■ **WORKING DATA**

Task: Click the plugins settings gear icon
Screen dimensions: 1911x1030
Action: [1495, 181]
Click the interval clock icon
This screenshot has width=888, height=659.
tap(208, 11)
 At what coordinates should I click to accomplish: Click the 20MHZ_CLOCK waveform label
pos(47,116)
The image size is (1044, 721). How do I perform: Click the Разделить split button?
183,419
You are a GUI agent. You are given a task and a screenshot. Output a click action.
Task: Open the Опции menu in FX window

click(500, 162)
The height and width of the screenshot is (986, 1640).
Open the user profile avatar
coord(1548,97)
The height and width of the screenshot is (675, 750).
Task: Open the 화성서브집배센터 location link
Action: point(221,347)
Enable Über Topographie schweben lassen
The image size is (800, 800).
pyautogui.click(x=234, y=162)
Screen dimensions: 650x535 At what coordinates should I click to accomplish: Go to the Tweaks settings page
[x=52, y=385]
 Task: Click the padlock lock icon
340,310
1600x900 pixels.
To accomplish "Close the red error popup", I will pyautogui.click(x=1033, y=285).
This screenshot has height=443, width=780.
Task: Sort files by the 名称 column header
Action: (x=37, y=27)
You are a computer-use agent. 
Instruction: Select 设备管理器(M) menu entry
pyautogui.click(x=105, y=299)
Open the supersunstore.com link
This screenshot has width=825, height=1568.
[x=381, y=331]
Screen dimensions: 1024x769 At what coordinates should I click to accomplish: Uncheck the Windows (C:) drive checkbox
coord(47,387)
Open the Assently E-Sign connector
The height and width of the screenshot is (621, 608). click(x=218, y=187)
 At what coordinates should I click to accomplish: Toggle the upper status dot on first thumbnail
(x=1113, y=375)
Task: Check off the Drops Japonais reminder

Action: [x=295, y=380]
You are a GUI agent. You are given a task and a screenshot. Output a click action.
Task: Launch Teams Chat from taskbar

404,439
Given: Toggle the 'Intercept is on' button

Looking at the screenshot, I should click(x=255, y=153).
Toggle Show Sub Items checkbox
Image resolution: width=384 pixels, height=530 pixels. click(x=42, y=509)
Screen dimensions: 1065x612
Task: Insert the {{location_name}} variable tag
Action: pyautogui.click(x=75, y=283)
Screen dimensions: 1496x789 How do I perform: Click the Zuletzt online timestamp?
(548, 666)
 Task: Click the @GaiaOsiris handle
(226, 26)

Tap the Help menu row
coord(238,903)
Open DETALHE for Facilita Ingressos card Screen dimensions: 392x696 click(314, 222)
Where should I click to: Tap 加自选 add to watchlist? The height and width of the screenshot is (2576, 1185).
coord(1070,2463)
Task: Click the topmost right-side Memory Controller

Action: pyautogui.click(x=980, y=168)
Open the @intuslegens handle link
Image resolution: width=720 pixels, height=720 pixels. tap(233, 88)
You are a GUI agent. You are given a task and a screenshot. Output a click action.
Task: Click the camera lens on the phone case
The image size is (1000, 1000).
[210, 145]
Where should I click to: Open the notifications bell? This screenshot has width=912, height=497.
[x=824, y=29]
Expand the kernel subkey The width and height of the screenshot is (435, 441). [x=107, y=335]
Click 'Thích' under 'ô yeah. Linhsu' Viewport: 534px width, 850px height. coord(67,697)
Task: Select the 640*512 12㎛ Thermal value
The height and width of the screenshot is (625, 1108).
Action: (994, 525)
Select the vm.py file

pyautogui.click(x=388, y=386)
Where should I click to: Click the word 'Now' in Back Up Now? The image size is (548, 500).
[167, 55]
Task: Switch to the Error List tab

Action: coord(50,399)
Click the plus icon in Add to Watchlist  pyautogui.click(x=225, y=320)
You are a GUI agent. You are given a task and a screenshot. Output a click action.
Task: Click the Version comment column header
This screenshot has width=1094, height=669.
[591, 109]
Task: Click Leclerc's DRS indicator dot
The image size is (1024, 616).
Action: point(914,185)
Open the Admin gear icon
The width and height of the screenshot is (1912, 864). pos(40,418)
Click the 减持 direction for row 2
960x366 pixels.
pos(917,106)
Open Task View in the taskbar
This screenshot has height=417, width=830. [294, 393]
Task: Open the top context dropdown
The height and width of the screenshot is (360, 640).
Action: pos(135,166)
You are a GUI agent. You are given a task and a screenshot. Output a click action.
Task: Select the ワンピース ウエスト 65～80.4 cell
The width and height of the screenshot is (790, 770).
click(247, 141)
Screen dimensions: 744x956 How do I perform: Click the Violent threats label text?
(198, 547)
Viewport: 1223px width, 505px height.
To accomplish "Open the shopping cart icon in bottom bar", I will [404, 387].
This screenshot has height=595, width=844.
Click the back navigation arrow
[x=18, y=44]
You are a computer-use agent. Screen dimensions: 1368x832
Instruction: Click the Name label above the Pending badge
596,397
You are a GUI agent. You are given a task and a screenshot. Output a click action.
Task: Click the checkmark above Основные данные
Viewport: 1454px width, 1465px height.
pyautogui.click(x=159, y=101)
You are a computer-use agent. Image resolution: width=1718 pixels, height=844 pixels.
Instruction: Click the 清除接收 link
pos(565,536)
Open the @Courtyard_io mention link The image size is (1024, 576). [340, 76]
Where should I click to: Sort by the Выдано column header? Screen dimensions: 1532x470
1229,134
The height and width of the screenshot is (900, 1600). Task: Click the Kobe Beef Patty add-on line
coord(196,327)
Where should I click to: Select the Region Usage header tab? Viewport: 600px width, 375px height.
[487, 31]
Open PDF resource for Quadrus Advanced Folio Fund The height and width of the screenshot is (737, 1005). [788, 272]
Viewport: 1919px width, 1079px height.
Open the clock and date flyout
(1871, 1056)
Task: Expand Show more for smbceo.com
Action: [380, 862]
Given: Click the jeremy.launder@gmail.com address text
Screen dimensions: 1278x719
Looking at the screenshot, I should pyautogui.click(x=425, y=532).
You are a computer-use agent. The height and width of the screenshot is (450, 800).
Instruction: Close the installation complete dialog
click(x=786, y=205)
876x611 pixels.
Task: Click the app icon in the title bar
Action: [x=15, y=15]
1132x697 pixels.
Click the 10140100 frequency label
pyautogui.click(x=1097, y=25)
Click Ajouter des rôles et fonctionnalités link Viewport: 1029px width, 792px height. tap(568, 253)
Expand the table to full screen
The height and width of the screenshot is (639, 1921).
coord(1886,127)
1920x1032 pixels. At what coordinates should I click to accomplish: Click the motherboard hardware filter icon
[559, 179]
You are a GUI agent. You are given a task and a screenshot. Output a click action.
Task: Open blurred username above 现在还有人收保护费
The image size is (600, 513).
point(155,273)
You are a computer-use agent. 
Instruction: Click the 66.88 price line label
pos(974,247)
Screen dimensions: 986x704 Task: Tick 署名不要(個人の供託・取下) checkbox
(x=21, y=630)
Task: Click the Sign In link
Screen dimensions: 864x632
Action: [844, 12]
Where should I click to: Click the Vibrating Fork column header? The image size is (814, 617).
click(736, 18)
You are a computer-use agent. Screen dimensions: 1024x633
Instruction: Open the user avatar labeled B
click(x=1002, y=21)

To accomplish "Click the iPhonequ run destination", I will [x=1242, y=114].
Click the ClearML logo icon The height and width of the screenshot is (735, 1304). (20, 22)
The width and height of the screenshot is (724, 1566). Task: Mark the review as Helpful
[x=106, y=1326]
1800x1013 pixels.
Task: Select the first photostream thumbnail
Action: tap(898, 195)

■ **THE PROBLEM**
Output the records in full, keeping them exactly as they are.

■ **SOLUTION BELOW**
Task: Click the plugins settings gear icon
Screen dimensions: 1911x1030
Action: [1495, 181]
Click the interval clock icon
This screenshot has width=888, height=659.
tap(208, 11)
 At what coordinates should I click to accomplish: Click the 20MHZ_CLOCK waveform label
pos(47,116)
The image size is (1044, 721). How do I perform: Click the Разделить split button?
183,419
You are a GUI agent. You are given a task and a screenshot. Output a click action.
Task: Open the Опции menu in FX window

click(500, 162)
The height and width of the screenshot is (986, 1640).
Open the user profile avatar
coord(1548,97)
The height and width of the screenshot is (675, 750).
Task: Open the 화성서브집배센터 location link
Action: point(221,347)
Enable Über Topographie schweben lassen
The image size is (800, 800).
pyautogui.click(x=234, y=162)
Screen dimensions: 650x535 At what coordinates should I click to accomplish: Go to the Tweaks settings page
[x=52, y=385]
 Task: Click the padlock lock icon
340,310
1600x900 pixels.
To accomplish "Close the red error popup", I will pyautogui.click(x=1033, y=285).
This screenshot has height=443, width=780.
Task: Sort files by the 名称 column header
Action: (x=37, y=27)
You are a computer-use agent. 
Instruction: Select 设备管理器(M) menu entry
pyautogui.click(x=105, y=299)
Open the supersunstore.com link
This screenshot has width=825, height=1568.
[x=381, y=331]
Screen dimensions: 1024x769 At what coordinates should I click to accomplish: Uncheck the Windows (C:) drive checkbox
coord(47,387)
Open the Assently E-Sign connector
The height and width of the screenshot is (621, 608). click(x=218, y=187)
 At what coordinates should I click to accomplish: Toggle the upper status dot on first thumbnail
(x=1113, y=375)
Task: Check off the Drops Japonais reminder

Action: [x=295, y=380]
You are a GUI agent. You are given a task and a screenshot. Output a click action.
Task: Launch Teams Chat from taskbar

404,439
Given: Toggle the 'Intercept is on' button

Looking at the screenshot, I should click(x=255, y=153).
Toggle Show Sub Items checkbox
Image resolution: width=384 pixels, height=530 pixels. click(x=42, y=509)
Screen dimensions: 1065x612
Task: Insert the {{location_name}} variable tag
Action: pyautogui.click(x=75, y=283)
Screen dimensions: 1496x789 How do I perform: Click the Zuletzt online timestamp?
(548, 666)
 Task: Click the @GaiaOsiris handle
(226, 26)

Tap the Help menu row
coord(238,903)
Open DETALHE for Facilita Ingressos card Screen dimensions: 392x696 click(314, 222)
Where should I click to: Tap 加自选 add to watchlist? The height and width of the screenshot is (2576, 1185).
coord(1070,2463)
Task: Click the topmost right-side Memory Controller

Action: pyautogui.click(x=980, y=168)
Open the @intuslegens handle link
Image resolution: width=720 pixels, height=720 pixels. tap(233, 88)
You are a GUI agent. You are given a task and a screenshot. Output a click action.
Task: Click the camera lens on the phone case
The image size is (1000, 1000).
[210, 145]
Where should I click to: Open the notifications bell? This screenshot has width=912, height=497.
[x=824, y=29]
Expand the kernel subkey The width and height of the screenshot is (435, 441). [x=107, y=335]
Click 'Thích' under 'ô yeah. Linhsu' Viewport: 534px width, 850px height. coord(67,697)
Task: Select the 640*512 12㎛ Thermal value
The height and width of the screenshot is (625, 1108).
Action: (994, 525)
Select the vm.py file

pyautogui.click(x=388, y=386)
Where should I click to: Click the word 'Now' in Back Up Now? The image size is (548, 500).
[167, 55]
Task: Switch to the Error List tab

Action: coord(50,399)
Click the plus icon in Add to Watchlist  pyautogui.click(x=225, y=320)
You are a GUI agent. You are given a task and a screenshot. Output a click action.
Task: Click the Version comment column header
This screenshot has width=1094, height=669.
[591, 109]
Task: Click Leclerc's DRS indicator dot
The image size is (1024, 616).
Action: point(914,185)
Open the Admin gear icon
The width and height of the screenshot is (1912, 864). pos(40,418)
Click the 减持 direction for row 2
960x366 pixels.
pos(917,106)
Open Task View in the taskbar
This screenshot has height=417, width=830. [294, 393]
Task: Open the top context dropdown
The height and width of the screenshot is (360, 640).
Action: pos(135,166)
You are a GUI agent. You are given a task and a screenshot. Output a click action.
Task: Select the ワンピース ウエスト 65～80.4 cell
The width and height of the screenshot is (790, 770).
click(247, 141)
Screen dimensions: 744x956 How do I perform: Click the Violent threats label text?
(198, 547)
Viewport: 1223px width, 505px height.
To accomplish "Open the shopping cart icon in bottom bar", I will [404, 387].
This screenshot has height=595, width=844.
Click the back navigation arrow
[x=18, y=44]
You are a computer-use agent. Screen dimensions: 1368x832
Instruction: Click the Name label above the Pending badge
596,397
You are a GUI agent. You are given a task and a screenshot. Output a click action.
Task: Click the checkmark above Основные данные
Viewport: 1454px width, 1465px height.
pyautogui.click(x=159, y=101)
You are a computer-use agent. Image resolution: width=1718 pixels, height=844 pixels.
Instruction: Click the 清除接收 link
pos(565,536)
Open the @Courtyard_io mention link The image size is (1024, 576). [340, 76]
Where should I click to: Sort by the Выдано column header? Screen dimensions: 1532x470
1229,134
The height and width of the screenshot is (900, 1600). Task: Click the Kobe Beef Patty add-on line
coord(196,327)
Where should I click to: Select the Region Usage header tab? Viewport: 600px width, 375px height.
[487, 31]
Open PDF resource for Quadrus Advanced Folio Fund The height and width of the screenshot is (737, 1005). [788, 272]
Viewport: 1919px width, 1079px height.
Open the clock and date flyout
(1871, 1056)
Task: Expand Show more for smbceo.com
Action: [380, 862]
Given: Click the jeremy.launder@gmail.com address text
Screen dimensions: 1278x719
Looking at the screenshot, I should pyautogui.click(x=425, y=532).
You are a computer-use agent. The height and width of the screenshot is (450, 800).
Instruction: Close the installation complete dialog
click(x=786, y=205)
876x611 pixels.
Task: Click the app icon in the title bar
Action: [x=15, y=15]
1132x697 pixels.
Click the 10140100 frequency label
pyautogui.click(x=1097, y=25)
Click Ajouter des rôles et fonctionnalités link Viewport: 1029px width, 792px height. tap(568, 253)
Expand the table to full screen
The height and width of the screenshot is (639, 1921).
coord(1886,127)
1920x1032 pixels. At what coordinates should I click to accomplish: Click the motherboard hardware filter icon
[559, 179]
You are a GUI agent. You are given a task and a screenshot. Output a click action.
Task: Open blurred username above 现在还有人收保护费
The image size is (600, 513).
point(155,273)
You are a computer-use agent. 
Instruction: Click the 66.88 price line label
pos(974,247)
Screen dimensions: 986x704 Task: Tick 署名不要(個人の供託・取下) checkbox
(x=21, y=630)
Task: Click the Sign In link
Screen dimensions: 864x632
Action: [844, 12]
Where should I click to: Click the Vibrating Fork column header? The image size is (814, 617).
click(736, 18)
You are a computer-use agent. Screen dimensions: 1024x633
Instruction: Open the user avatar labeled B
click(x=1002, y=21)

To accomplish "Click the iPhonequ run destination", I will [x=1242, y=114].
Click the ClearML logo icon The height and width of the screenshot is (735, 1304). (20, 22)
The width and height of the screenshot is (724, 1566). Task: Mark the review as Helpful
[x=106, y=1326]
1800x1013 pixels.
Task: Select the first photostream thumbnail
Action: tap(898, 195)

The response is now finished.